Sou campineiro. Nato. 45 anos. Vivi e senti amarguras e decepções nas arquibancadas do Brinco de Ouro e do Moisés Lucarelli. Não são clubes de futebol. Fazem parte do meu DNA. Da formação do meu caráter, da minha índole. Os Aredes tiveram o futebol como alicerce para a construção do sentimento de pertencimento a uma cidade que, na década de 1960, respirava o dérbi e o futebol. Os Pômpeo, família da minha mãe, também. Ponte Preta e Guarani eram o assunto predileto. Assunto de estado. Prioridade máxima.
Não era para menos. Nos Aredes, Oady, Joel, Enoch, Elias, Nabal e Francisco. Seis irmãos. Seis histórias diferentes. Todos saíram de uma cidadezinha do interior, Guarantã, rumo ao desconhecido. Desafio de construir uma vida em um lugar inóspito, sem eira e nem beira.
Como fazer? De que maneira? Como fazer? A Ponte Preta foi a porta de entrada. Por semanas, dias, meses e anos esses seis irmãos, Cristãos e trabalhadores, utilizavam o futebol e a Ponte Preta como porta de entrada. Usaram as caravanas, as excursões pelo interior e as tardes no Majestoso para criar vínculos, sentir o gosto da vitória e do amor em comunidade.
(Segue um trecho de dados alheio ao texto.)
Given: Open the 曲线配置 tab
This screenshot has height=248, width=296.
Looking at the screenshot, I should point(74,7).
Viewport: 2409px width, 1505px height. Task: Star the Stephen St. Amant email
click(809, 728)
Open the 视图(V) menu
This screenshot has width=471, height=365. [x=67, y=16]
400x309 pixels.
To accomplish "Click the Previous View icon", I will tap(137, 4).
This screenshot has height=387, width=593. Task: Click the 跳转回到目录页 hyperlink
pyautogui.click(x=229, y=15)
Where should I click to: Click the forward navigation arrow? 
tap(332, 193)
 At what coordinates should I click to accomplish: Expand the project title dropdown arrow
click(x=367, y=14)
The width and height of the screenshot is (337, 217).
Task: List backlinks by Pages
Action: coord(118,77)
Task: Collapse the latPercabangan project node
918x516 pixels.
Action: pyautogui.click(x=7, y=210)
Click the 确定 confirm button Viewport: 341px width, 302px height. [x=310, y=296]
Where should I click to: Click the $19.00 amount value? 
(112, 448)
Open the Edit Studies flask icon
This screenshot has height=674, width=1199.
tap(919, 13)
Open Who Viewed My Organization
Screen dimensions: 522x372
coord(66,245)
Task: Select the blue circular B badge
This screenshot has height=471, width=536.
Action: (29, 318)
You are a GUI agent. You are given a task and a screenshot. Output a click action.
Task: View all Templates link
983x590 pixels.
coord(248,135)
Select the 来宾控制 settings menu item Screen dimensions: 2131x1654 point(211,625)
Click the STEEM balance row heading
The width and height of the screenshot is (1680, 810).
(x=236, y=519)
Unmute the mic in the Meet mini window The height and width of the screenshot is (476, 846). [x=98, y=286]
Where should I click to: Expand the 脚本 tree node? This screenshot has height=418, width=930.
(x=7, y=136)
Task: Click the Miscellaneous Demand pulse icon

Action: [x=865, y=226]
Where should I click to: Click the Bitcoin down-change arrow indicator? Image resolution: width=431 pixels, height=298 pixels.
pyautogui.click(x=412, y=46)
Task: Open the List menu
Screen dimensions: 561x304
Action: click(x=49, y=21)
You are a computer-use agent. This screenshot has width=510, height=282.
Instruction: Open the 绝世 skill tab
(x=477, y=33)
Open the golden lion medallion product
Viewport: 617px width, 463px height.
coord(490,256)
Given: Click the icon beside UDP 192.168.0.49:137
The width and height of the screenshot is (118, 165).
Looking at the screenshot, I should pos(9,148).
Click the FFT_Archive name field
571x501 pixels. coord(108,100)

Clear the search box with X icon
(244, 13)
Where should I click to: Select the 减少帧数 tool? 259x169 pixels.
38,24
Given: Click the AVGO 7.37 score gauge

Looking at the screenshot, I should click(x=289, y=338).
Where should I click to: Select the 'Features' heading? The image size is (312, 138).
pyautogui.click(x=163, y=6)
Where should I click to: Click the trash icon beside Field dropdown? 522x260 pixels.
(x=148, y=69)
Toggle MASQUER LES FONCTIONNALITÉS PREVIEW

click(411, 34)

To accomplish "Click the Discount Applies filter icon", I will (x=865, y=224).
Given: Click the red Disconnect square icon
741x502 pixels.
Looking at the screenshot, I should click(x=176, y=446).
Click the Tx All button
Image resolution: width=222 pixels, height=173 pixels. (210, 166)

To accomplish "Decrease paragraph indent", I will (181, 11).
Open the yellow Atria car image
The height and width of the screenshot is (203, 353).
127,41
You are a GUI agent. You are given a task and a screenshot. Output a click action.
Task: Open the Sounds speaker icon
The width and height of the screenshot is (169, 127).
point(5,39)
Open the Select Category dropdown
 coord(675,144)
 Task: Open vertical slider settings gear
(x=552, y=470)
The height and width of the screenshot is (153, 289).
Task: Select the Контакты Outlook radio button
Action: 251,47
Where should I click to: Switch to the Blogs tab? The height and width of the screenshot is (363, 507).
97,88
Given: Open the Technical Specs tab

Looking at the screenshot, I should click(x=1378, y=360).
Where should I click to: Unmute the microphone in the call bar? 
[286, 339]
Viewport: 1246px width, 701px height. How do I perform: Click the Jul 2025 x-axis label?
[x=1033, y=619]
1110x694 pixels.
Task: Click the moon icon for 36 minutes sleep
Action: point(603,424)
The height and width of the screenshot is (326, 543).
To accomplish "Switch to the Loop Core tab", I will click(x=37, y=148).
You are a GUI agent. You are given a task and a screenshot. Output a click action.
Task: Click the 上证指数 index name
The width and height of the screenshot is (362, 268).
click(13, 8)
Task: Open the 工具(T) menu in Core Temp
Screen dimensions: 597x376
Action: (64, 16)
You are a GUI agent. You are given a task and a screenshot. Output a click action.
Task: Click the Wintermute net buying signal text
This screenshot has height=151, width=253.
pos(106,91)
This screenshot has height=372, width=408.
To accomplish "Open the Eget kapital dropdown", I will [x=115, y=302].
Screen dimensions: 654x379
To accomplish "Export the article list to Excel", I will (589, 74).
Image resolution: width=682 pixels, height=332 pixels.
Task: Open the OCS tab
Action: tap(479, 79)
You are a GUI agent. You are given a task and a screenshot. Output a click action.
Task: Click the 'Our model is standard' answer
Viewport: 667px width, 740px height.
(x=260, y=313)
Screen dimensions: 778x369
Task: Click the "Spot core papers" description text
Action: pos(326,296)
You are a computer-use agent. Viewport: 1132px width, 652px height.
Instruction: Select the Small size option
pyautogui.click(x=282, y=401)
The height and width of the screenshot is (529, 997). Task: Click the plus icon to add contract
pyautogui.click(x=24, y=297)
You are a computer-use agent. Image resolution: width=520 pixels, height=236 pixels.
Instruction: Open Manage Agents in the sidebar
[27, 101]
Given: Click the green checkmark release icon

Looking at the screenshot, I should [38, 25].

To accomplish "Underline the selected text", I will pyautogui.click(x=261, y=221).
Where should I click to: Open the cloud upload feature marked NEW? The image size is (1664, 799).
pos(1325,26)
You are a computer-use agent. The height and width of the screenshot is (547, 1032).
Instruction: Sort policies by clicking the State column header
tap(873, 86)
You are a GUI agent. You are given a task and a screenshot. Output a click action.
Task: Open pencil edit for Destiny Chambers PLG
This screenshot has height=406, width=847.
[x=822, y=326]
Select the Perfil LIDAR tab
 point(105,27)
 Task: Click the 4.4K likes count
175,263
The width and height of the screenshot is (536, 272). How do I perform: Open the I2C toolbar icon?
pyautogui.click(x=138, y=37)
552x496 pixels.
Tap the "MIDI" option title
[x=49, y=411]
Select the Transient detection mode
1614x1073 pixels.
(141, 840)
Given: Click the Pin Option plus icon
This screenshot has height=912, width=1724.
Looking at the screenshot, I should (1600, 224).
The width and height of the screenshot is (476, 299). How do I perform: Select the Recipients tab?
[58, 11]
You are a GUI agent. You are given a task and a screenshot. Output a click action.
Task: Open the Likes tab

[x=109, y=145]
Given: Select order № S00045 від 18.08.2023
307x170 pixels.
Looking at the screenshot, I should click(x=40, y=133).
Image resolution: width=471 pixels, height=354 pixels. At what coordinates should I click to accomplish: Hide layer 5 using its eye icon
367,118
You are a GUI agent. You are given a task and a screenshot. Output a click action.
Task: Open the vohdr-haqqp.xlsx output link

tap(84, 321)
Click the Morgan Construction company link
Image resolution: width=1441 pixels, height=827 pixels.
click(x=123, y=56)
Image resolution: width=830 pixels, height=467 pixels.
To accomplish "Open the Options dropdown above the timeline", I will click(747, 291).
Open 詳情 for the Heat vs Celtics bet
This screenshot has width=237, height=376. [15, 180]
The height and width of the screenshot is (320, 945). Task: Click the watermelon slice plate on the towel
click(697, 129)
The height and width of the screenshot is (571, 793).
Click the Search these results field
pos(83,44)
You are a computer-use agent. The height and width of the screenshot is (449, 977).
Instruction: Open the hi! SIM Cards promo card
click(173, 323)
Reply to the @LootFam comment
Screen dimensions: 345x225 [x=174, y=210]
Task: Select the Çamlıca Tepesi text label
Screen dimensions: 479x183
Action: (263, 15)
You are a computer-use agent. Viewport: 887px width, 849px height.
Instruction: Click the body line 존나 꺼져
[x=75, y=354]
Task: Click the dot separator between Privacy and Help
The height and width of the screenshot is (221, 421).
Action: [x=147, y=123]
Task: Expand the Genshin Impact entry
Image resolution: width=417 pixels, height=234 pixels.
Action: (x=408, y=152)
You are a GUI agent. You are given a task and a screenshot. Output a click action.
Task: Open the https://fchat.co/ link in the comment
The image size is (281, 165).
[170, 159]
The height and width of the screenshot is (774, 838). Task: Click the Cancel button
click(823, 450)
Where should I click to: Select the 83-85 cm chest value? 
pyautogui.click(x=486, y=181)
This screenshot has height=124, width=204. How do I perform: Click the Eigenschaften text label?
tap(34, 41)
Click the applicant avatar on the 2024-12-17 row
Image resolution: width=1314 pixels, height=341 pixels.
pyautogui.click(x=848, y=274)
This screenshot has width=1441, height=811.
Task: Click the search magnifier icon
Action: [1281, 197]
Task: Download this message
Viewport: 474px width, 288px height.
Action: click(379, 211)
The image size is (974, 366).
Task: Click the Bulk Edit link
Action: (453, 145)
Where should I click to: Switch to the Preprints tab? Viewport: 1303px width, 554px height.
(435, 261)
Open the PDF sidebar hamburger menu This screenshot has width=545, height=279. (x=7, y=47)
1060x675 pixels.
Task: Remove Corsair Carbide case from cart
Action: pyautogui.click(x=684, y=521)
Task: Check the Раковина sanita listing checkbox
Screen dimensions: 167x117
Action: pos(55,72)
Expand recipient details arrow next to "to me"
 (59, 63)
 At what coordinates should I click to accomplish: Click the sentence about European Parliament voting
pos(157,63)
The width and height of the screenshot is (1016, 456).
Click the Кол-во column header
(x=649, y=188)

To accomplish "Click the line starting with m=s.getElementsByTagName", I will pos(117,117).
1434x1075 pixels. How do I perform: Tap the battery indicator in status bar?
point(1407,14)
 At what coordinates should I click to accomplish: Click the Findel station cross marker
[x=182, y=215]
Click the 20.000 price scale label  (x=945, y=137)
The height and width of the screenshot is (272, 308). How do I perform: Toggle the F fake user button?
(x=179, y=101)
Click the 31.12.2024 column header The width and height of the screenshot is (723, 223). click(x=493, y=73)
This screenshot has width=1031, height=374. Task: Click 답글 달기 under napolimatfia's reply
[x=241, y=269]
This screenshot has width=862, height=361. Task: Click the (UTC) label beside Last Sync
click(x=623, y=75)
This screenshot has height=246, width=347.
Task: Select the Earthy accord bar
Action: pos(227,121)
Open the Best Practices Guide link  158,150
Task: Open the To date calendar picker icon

Meu pai, um jovem de 30 anos, presenciou ao vivo e em cores o gol de Samarone que tirou a chance da Ponte Preta subir para a primeira divisão. Viu ali a dor, o choro, o sofrimento de um povo, de gente ligada pelo sofrimento, tenacidade, vontade de viver. Era lindo, emocionante, belo.
Para os Aredes, o futebol e a Ponte Preta não era somente um clube de futebol. Era uma extensão da família. Na dor ou na alegria. Na defesa e no ataque. Lances e glórias memoráveis impregnados na mente e na alma.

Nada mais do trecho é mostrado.